Friday, January 19, 2007 - Page updated at 12:00 AM
Editorial
Today's libraries: cauldrons of ideas
Some 15,000 librarians descend on Seattle today for the national convention of the American Library Association. We welcome them. This is a university town, a book-reading town, a film-festival town and a town with a downtown library like none other.
Even with all that, most of us are not as sophisticated about our libraries as we might be. A modern library is more than a repository of books, tapes, CDs and DVDs for check-out at no charge. A modern library is a cauldron of facts, help and know-how. Suppose you wanted to start a home photography business. There is a book on it in the Seattle Public Library. There is another on starting a clothing shop, and another on starting a brewpub.
Today's libraries offer the ability to find a book in other collections, some of them thousands of miles away, and fetch it for you at no charge.
There are some who think the computer will make the library obsolete, but so far it has made it more useful.
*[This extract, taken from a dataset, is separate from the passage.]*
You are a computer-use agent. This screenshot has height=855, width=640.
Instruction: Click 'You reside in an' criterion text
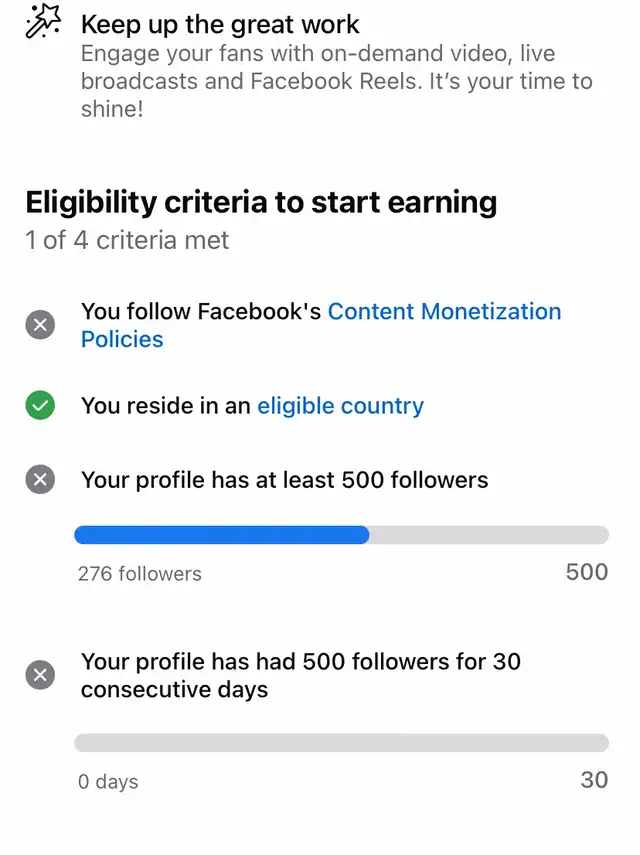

With a computer, you can reserve books, music and movies from home. With one of the library's computers, you can surf the Internet or check commercial databases — on genealogy, for example — that are available at the library for free.
Librarians are the experts at Finding Things Out. Part of their job has been automated by the Internet search engine, but it was the easy part. Each year, humanity's heap of facts, ideas and records grows larger — and we grow more indebted to those who know how to reach into it and find what we need.
Finally, librarians perform a political role: When officials start banning books and looking over people's shoulders to see what they're reading, librarians raise hell.
They always do this. It is their job to defend the freedom to read, and it is a job that will never be put out of business by a machine.